INSTRUCTIONS TO FOLLOW ::
Please pick out every line in the records below that contains the word "bounding" and copy those lines. Case counts.

PROVIDED DATA START

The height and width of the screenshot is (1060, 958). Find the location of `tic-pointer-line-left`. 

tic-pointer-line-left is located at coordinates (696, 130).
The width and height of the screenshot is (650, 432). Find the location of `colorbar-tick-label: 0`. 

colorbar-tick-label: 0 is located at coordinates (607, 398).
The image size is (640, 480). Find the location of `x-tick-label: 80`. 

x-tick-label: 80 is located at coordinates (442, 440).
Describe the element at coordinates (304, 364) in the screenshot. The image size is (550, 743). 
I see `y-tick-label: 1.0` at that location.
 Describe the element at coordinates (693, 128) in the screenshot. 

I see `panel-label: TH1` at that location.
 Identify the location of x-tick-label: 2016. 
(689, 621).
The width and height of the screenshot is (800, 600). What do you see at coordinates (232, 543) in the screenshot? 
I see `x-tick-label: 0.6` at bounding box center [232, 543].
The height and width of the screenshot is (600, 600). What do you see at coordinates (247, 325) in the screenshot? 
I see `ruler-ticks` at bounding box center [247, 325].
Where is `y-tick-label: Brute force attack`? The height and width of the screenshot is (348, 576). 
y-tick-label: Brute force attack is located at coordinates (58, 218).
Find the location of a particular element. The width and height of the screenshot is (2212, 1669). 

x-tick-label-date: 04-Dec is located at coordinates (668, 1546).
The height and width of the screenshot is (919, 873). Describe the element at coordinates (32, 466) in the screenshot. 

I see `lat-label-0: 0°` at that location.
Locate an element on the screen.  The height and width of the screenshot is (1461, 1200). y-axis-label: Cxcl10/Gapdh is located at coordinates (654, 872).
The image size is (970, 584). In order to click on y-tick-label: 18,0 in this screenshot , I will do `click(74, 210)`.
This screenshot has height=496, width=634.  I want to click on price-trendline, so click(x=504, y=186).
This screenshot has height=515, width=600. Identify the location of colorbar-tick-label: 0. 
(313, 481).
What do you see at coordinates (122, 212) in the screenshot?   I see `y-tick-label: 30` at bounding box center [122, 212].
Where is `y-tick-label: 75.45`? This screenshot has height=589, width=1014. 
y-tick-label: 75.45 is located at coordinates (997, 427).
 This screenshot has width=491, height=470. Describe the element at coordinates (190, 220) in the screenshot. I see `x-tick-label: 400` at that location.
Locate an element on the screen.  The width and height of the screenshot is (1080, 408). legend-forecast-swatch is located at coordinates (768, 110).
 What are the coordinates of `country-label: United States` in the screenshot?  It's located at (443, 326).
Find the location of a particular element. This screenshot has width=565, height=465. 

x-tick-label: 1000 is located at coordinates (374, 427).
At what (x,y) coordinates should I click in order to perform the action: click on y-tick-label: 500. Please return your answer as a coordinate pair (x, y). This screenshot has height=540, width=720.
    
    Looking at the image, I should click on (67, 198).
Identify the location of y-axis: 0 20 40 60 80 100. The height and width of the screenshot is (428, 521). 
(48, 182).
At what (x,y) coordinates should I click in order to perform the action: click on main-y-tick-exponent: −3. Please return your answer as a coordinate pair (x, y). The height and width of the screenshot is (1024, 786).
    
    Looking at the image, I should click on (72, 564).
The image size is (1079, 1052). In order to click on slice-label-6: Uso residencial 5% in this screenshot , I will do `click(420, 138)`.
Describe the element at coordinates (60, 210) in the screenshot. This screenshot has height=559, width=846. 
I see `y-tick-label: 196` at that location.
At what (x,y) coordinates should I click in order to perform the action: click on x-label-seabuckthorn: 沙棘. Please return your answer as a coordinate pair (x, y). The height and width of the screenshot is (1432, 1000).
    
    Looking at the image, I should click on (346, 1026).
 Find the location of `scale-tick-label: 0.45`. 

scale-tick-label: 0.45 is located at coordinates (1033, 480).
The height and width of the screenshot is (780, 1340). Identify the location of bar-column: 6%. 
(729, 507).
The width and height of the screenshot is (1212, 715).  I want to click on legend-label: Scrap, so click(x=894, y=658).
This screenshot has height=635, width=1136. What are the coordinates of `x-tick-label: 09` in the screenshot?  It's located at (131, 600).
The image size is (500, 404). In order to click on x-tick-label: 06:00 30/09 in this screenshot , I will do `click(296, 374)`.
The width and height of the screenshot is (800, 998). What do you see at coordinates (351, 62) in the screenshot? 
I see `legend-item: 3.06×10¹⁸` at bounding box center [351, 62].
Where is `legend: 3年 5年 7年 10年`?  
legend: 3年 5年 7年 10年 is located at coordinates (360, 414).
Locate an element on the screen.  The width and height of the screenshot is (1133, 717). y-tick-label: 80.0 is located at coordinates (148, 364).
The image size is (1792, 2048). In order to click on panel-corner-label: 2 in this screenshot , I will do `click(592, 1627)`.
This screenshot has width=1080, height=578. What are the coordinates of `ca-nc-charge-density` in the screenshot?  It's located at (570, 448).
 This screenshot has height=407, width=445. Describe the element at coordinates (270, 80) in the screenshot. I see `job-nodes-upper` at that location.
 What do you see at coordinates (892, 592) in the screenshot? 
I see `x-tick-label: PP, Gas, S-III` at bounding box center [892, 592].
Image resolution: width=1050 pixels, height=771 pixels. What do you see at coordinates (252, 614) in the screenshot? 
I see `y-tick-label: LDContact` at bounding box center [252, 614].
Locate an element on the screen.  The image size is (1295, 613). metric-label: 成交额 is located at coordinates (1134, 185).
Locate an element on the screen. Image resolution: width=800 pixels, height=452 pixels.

PROVIDED DATA END

EXERCISE ANSWER ::
I see `x-tick-label: 0.6` at bounding box center [232, 543].
I see `ruler-ticks` at bounding box center [247, 325].
What do you see at coordinates (122, 212) in the screenshot?   I see `y-tick-label: 30` at bounding box center [122, 212].
I see `legend-item: 3.06×10¹⁸` at bounding box center [351, 62].
I see `x-tick-label: PP, Gas, S-III` at bounding box center [892, 592].
I see `y-tick-label: LDContact` at bounding box center [252, 614].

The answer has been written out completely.